AWX performance with Loop

Hello,

I’m using AWX 22 on a K3S server with 4vCPU and 8Gb of memory.

I have a playbook which connect to my vcenter and gather fact all VM (180), then a second task loop over the 180 vm and get information about snapshots.

This specific task is extremly slow, about 14h to check the 180 VM snapshots state.

My playbook:


   - name: Gather all registered virtual machines to retrieve uuid
      vmware_vm_info:
        hostname: 'my_vcenter'
        validate_certs: false
        show_tag: true
      delegate_to: localhost
      register: vminfo


    - name: Gather snapshot information about the virtual machine in the given vCenter based on machines uuid 
      community.vmware.vmware_guest_snapshot_info:
        hostname: 'my_vcenter'
        validate_certs: no
        datacenter: 'my_vcenter_dc'
        uuid: "{{ item.uuid }}"
      delegate_to: localhost
      loop: "{{ vminfo.virtual_machines }}"
      register: snapshot_info
      changed_when: '"snapshots" in snapshot_info.guest_snapshots'

How can i speed up the process ?

I tweak the automation container to have 1gb of ram instead of 100mb by default but not difference.

Thank you

Does the vmware collection have a way to pull data about all snapshots, instead of just one? If so, it would probably be faster to pull data from all snapshots at once. Then you don’t have to make multiple API calls from Ansible to VMWare.

Your playbook seems to be cycling through all VMs and not a filtered list anyway.

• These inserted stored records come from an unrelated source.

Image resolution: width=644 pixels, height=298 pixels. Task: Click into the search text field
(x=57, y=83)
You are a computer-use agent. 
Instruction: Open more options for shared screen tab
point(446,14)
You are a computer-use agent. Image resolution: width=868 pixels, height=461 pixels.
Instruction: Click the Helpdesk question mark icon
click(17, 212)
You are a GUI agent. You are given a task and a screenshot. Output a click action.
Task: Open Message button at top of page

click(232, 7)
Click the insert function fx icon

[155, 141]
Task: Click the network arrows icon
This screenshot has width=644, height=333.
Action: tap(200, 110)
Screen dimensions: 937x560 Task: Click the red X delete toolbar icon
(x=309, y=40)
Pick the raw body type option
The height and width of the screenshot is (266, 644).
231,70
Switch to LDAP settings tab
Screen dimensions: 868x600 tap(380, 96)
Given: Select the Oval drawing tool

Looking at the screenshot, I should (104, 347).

So, pulling all data about snapshots is no different.

I follow this ansible documentation but seems to be not possible to select all VM:
https://docs.ansible.com/ansible/latest/collections/community/vmware/vmware_guest_snapshot_info_module.html#ansible-collections-community-vmware-vmware-guest-snapshot-info-module

Strange thing, when i ran this playbook directly in command line, it’s very fast !

When you run from CLI, is that CLI on the AWX server or CLI from a different system?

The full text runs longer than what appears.